I had a dream about this years ago, after my first visit to Egypt in 2001, although I didn’t really understand it then. I wasn’t doing the Gaiamethod then either so it made no sense on an outer level!
Here is the dream: I was standing on top of a desert cliff which looked out over the most beautiful temple which seemed to be on the sea but joined to the land. It seemed to be in a past time. The temple was made of crystalline white stone and it shone and glistened in the sun. I thought it was the most beautiful building I had ever seen. The beauty of it filled my heart but then, suddenly, it all began to crumble. I was heart broken. The huge lintels above the doorways crashed into the sea and the temple was gone. I couldn’t believe it. I couldn’t believe that a place of such incredible beauty should be allowed to crumble and disappear. When it had all gone I walked across the desert and met some women. I walked with them awhile. As we walked it seemed to be modern times. I left their company after a time and kept walking. I felt I needed a shower so I found a wooden building with showers in it. I left some of my clothes on as it was not accepted that women be seen naked. But as I showered a group of Muslim police charged into the shower room and dragged me out. They said that someone had accused me of dressing inappropriately and of showering with no clothes on. I had no idea who could have made such an accusation and was protesting my innocence. It was obvious I wasn’t showering naked as I was dressed! In the shower!! But they didn’t want to know. The truth wasn’t something they were interested in!

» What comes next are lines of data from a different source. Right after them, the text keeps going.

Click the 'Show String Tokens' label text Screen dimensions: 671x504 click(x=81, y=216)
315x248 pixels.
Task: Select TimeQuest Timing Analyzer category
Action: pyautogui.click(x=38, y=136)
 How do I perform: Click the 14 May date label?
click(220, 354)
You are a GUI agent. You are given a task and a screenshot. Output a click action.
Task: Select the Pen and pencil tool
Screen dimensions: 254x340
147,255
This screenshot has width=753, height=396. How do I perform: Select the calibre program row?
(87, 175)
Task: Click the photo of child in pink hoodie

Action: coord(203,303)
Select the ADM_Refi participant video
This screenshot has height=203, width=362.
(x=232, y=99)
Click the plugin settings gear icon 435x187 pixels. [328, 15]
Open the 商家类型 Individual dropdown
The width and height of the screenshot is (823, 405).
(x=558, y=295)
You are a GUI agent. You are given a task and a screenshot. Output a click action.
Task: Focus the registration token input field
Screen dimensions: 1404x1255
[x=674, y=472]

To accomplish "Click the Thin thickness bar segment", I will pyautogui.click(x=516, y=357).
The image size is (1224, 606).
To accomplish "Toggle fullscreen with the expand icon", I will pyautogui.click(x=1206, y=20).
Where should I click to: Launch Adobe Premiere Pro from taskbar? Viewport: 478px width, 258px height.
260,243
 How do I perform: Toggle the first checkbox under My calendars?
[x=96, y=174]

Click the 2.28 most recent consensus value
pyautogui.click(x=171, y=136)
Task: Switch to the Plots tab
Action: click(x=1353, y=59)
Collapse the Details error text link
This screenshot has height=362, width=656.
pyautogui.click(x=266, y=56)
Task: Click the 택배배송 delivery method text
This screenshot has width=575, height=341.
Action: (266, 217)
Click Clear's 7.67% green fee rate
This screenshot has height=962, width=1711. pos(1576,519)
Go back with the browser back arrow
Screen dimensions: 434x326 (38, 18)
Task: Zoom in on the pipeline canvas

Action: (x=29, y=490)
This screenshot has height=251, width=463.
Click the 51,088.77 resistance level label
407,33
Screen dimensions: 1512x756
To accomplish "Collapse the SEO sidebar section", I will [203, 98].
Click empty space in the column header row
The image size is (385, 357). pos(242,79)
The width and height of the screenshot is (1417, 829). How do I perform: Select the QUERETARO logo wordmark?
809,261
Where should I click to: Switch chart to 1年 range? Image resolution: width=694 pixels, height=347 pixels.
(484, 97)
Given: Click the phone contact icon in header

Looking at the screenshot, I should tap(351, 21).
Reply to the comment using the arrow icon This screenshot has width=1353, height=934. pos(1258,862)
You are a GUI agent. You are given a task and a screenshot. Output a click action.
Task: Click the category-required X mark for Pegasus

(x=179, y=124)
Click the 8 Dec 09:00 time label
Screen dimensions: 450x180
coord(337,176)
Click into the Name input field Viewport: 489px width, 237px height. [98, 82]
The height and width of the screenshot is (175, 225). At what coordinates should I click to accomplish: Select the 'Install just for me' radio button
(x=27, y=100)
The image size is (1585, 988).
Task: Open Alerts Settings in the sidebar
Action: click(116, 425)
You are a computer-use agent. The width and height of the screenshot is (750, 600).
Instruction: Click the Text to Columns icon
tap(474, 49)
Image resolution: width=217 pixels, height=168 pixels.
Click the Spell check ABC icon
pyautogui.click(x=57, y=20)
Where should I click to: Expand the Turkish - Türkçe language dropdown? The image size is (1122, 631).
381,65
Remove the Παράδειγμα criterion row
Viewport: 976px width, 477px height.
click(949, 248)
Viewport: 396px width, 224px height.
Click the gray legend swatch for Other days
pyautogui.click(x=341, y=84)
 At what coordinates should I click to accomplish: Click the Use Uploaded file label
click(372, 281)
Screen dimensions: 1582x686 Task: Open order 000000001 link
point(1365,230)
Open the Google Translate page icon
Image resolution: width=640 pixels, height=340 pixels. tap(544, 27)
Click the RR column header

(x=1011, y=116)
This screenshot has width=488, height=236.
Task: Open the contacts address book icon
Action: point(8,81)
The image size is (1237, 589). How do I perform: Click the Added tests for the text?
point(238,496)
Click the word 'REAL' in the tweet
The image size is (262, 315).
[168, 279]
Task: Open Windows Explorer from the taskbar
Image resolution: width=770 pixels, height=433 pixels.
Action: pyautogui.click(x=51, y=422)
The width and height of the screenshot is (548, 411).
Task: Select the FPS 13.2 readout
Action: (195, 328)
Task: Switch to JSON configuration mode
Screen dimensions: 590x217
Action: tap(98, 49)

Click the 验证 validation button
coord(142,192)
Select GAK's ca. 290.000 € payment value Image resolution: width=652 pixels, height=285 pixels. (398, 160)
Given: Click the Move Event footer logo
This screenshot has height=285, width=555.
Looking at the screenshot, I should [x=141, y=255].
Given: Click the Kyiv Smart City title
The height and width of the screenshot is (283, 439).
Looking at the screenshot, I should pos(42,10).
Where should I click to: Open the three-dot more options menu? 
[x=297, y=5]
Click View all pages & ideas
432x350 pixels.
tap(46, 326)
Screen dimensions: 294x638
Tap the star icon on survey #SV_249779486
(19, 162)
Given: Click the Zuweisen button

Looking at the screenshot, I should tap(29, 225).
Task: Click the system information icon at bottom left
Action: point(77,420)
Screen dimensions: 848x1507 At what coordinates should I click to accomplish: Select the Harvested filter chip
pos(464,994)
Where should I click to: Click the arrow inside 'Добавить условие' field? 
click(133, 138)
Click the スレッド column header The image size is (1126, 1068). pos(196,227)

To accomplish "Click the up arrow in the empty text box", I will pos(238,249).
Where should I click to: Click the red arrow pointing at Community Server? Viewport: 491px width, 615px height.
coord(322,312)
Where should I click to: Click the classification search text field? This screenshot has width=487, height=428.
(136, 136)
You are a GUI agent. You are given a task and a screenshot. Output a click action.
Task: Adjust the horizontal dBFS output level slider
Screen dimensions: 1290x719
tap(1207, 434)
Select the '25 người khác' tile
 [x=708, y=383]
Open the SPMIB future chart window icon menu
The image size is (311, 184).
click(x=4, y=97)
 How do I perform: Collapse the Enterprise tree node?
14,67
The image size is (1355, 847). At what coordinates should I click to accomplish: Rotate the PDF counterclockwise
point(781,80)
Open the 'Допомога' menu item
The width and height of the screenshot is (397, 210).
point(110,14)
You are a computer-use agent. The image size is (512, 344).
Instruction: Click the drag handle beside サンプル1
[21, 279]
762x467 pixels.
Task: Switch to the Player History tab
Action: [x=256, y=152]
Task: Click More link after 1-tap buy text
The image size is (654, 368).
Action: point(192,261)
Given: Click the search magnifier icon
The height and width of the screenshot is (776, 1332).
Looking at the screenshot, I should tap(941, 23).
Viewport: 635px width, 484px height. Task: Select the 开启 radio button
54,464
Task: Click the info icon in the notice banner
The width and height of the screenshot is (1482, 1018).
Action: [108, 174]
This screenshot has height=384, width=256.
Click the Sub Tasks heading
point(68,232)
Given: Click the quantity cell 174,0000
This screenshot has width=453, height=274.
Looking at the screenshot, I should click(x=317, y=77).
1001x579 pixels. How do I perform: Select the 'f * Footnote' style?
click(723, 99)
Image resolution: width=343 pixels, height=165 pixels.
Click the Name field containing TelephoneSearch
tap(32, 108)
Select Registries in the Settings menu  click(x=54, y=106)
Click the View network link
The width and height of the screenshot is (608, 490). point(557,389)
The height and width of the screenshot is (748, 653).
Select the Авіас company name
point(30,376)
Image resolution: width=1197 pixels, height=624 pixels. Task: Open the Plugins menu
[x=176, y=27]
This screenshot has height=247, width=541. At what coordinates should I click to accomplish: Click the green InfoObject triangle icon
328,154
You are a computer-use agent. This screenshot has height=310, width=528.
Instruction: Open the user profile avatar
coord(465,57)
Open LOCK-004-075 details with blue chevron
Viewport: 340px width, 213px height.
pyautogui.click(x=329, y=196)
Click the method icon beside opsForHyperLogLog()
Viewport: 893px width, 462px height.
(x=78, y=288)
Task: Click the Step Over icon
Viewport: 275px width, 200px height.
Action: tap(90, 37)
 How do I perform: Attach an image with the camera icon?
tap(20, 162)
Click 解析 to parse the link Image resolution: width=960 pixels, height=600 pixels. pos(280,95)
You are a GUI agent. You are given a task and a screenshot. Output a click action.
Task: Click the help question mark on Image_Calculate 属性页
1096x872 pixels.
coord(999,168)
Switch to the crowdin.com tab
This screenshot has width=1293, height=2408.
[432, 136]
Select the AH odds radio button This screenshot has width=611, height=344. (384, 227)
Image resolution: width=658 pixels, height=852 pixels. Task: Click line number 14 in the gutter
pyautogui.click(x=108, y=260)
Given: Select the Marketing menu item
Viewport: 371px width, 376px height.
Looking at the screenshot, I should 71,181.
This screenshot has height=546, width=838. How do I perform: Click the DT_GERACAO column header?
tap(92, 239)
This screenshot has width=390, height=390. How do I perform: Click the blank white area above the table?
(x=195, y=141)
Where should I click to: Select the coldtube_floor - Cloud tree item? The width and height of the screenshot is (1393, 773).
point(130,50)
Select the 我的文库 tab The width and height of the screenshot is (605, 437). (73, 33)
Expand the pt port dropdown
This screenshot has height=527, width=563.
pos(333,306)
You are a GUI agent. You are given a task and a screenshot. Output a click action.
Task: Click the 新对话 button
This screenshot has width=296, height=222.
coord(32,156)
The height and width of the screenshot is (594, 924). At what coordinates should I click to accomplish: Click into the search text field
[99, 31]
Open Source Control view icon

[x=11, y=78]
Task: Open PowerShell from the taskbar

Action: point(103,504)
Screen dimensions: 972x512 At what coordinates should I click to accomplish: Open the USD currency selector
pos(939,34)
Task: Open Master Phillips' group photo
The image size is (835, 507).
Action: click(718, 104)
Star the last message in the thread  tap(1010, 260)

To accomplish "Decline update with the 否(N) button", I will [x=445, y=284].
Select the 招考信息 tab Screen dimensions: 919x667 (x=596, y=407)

I woke up feeling furious but couldn’t figure out what the dream was saying.
It was years later, when I began to do the Gaiamethod and work intensely with the Divine Feminine that I realised that it was about Cleopatras Palace in Alexandria, actually it was one of my Reiki students, Toni, who recognised it. The palace had been the seat of feminine power and the Goddess had been honoured. Now however, in the grip of dysfunctional male beliefs, Egypt is no longer the beautiful, divinely feminine place it once was.
All the more reason to resurrect the feminine energies here again so that the beauty can be present once again.